▶ _Exercise details_
Please set down only the lines running from the one with "Image resolution: width=867" through the last line of the entries, exactly as written and without any pictures.

▶ _The data_
****************

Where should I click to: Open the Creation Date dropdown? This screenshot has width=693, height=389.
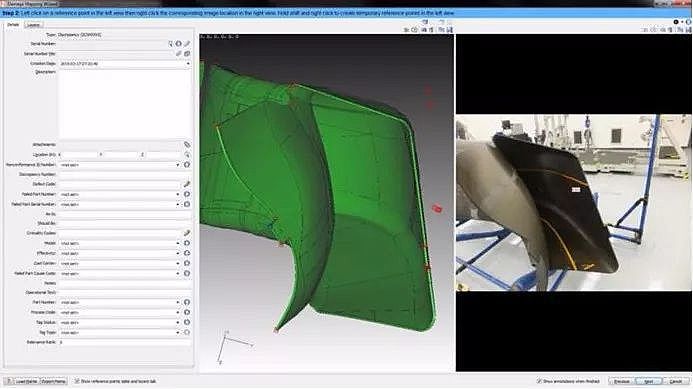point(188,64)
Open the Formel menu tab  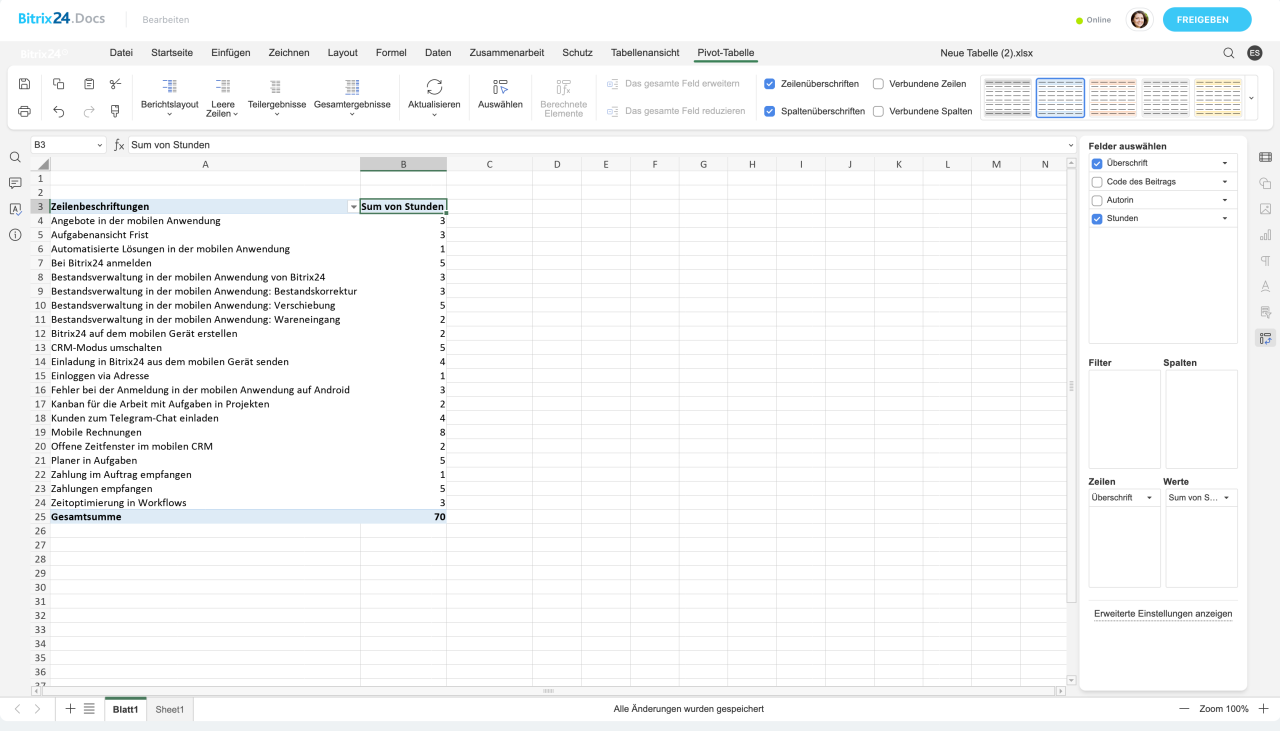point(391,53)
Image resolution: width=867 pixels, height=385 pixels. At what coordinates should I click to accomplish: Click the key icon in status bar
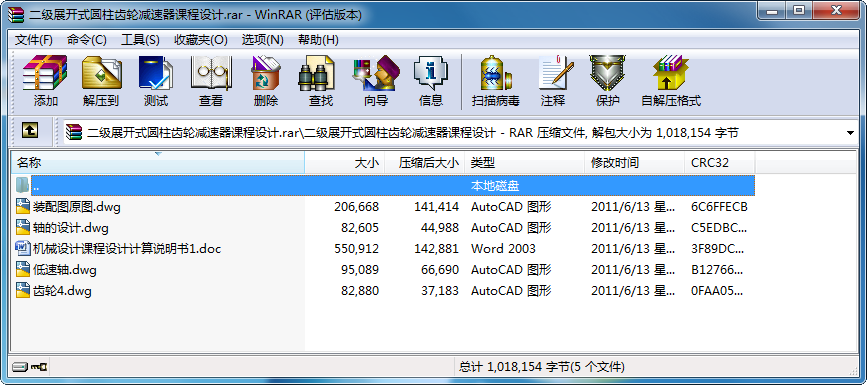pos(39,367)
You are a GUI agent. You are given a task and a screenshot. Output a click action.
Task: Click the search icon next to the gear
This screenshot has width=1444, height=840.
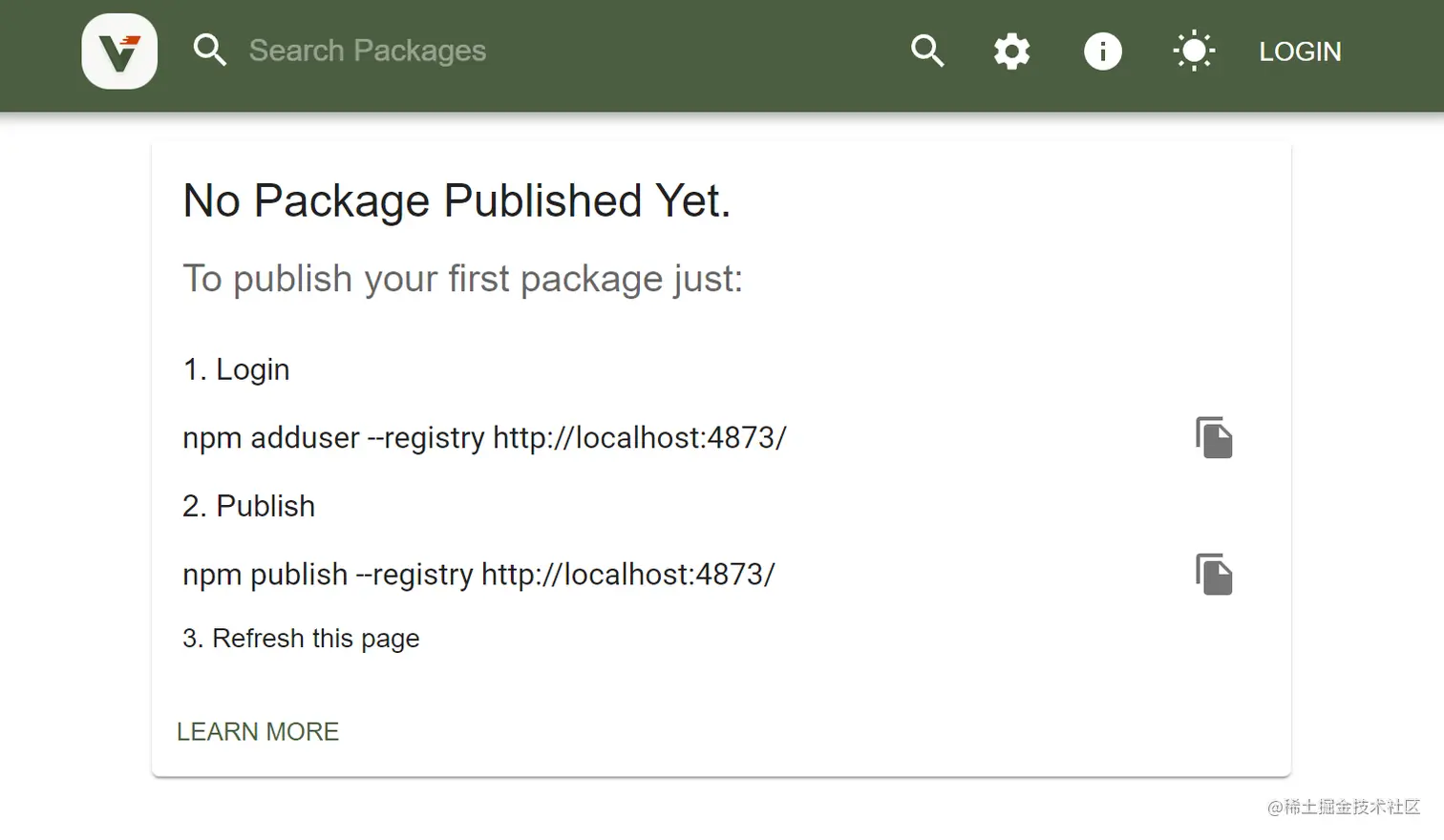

****************

▶ _Response area_
Image resolution: width=867 pixels, height=385 pixels. At what coordinates should I click to accomplish: Click the key icon in status bar
pos(39,367)
You are a GUI agent. You are given a task and a screenshot. Output a click action.
Task: Click the search icon next to the gear
This screenshot has width=1444, height=840.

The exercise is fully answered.